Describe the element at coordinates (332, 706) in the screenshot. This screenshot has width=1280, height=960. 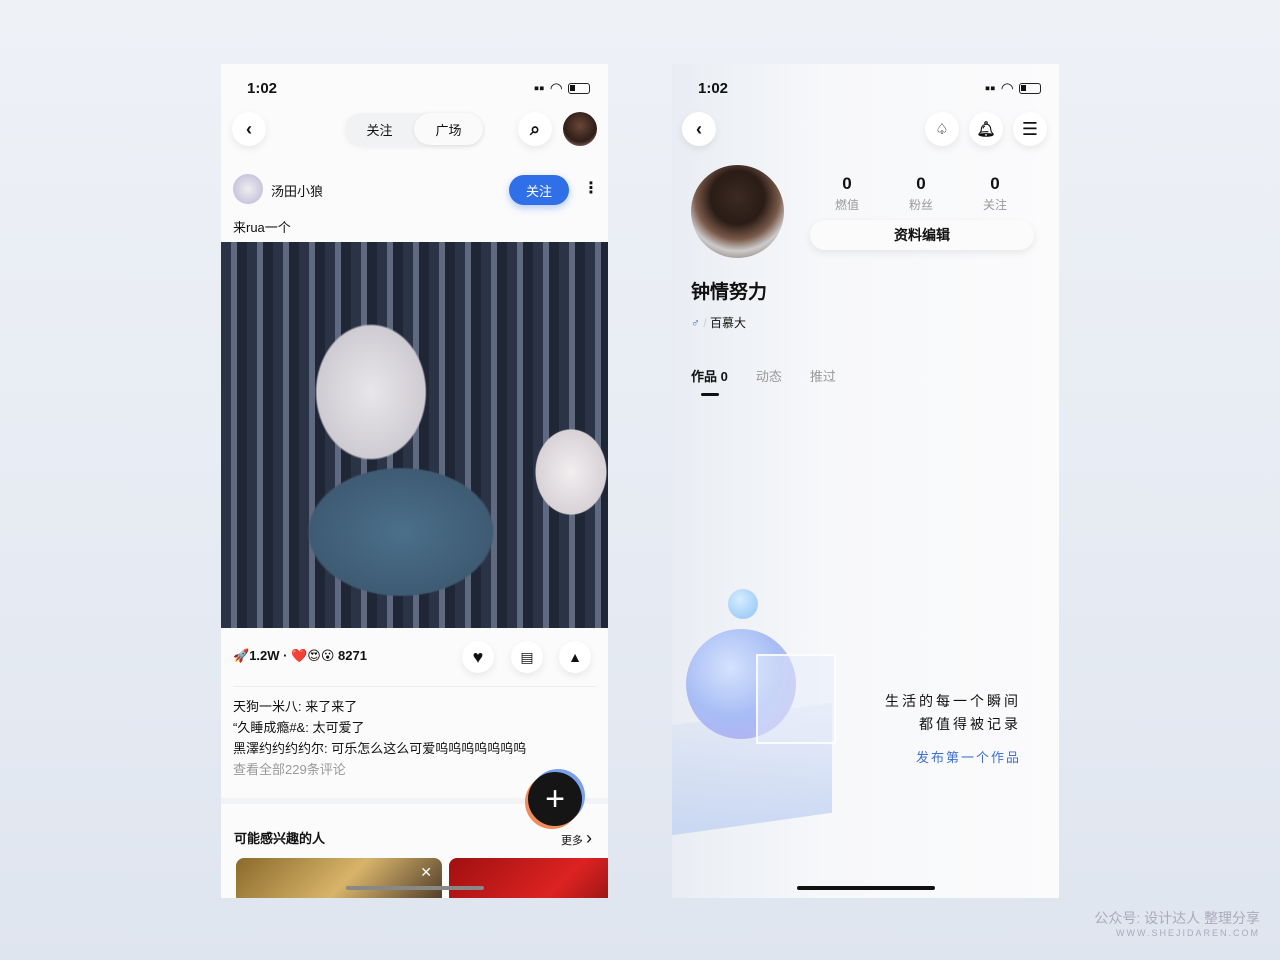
########
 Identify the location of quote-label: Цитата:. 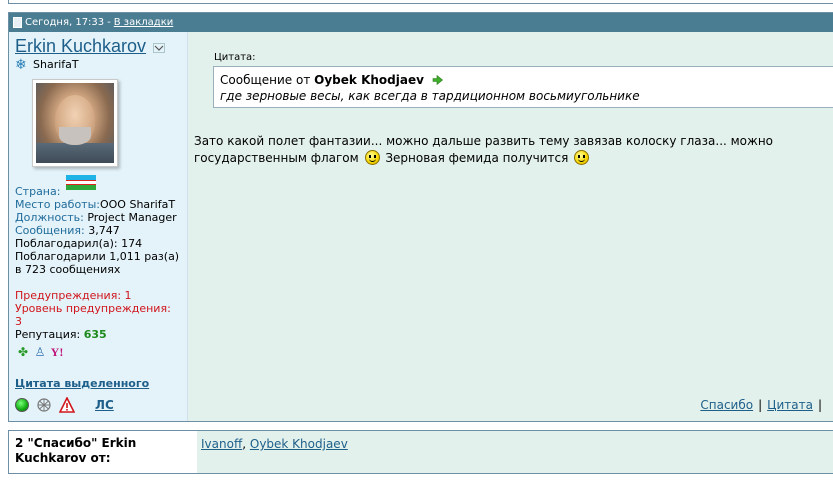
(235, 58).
########
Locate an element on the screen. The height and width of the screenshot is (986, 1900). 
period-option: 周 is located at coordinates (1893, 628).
########
▶ Problem:
Print the lines above without any change, from the line containing "Locate an element" through the line containing "period-option: 周 is", both included.

▶ Response area:
Locate an element on the screen. The height and width of the screenshot is (986, 1900). 
period-option: 周 is located at coordinates (1893, 628).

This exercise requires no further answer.